PT Garam Tetap Tolak Permintaan Petani

Sumenep, Jawa Pos - Kemelut panjang lahan pegaraman antara PT Garam Persero dengan petani garam, tampaknya sulit diselesaikan. Pasalnya, masing-masing pihak tetap mempertahankan pendiriannya. Bahkan, pertemuan segitiga antara PT Garam, petani yang diwakili Yayasan Tanah Leluhur (YTL), dan Bakorwil IV di Pamekasan beberapa waktu lalu tidak menghasilkan apa-apa alias deaclock.


Kepada sejumlah wartawan saat jumpa pers di gedung Wisma Garam di Kalianget, kemarin, Kuasa Hukum PT Garam Wiyono Subagyo SH mengkui jika beberapa kali pertemuan segi tiga itu mengalami deadlock. "Memang dalam pertemuan itu, kita akui deadlock. Karena apa yang diinginkan kelompok petani yang diwakili YTL dengan kita tidak bisa ketemu dalam sebuah kesepakatan. Karena masing-masing berpegang pada pendiriannya," ujarnya.


Dalam pertemuan itu, lanjutnya, petani garam mengajukan permintaan kepada perusahaan untuk menggarap semua lahan yang dikuasai oleh PT Garam dan perusahaan hanya menerima hasilnya. Menurutnya, hal ini sangat mustahil dapat dikabulkan.

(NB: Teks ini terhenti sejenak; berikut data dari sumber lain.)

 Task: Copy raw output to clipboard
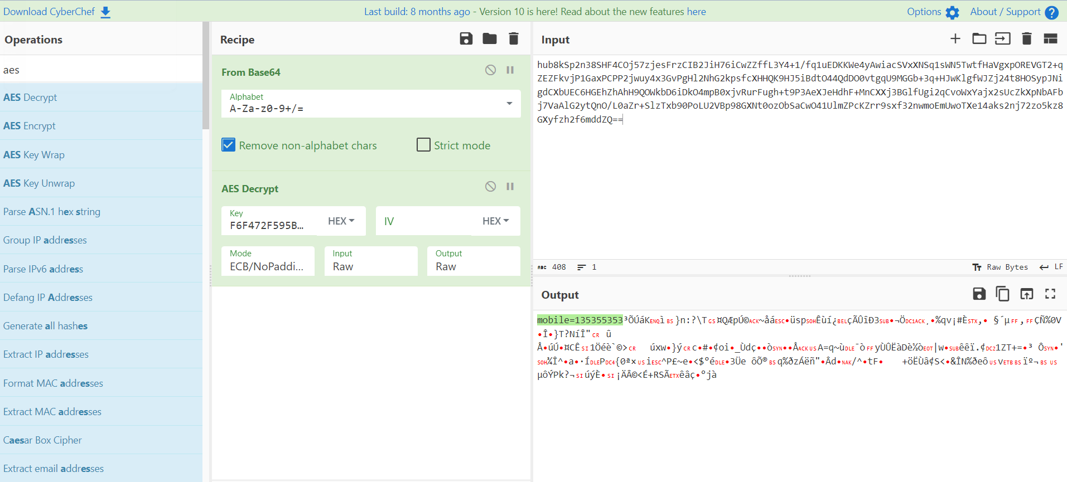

Sebenarnya, kata Wiyono, perusahaan sudah beretikad untuk menyelesaikan masalah ini. Bahkan, lanjutnya, jauh sebelum YTL lahir, PT Garam telah melakukan langkah-langkah kerjasama dengan masyarakat melalui program ramah lingkungan.


Program itu, jelas Wiyono, melibatkan penduduk sekitar untuk diikutsertakan di dalam proses pembuatan garam. Di samping tenaga, PT Garam juga juga memberikan 400 hektare lahan non produktif untuk di redistribusikan penggarapannya kepada eks pemilik yang dulu dibebaskan.


Kemudian juga, di musim penghujan PT Garam juga memberikan kurang lebih 1000 hektar kepada penduduk sekitar untuk dikelola. "Itu sampai hari ini terus berlangsung. Rupaya ini tidak pernah dilihat dan dianggap kita tidak punya etikad baik," katanya.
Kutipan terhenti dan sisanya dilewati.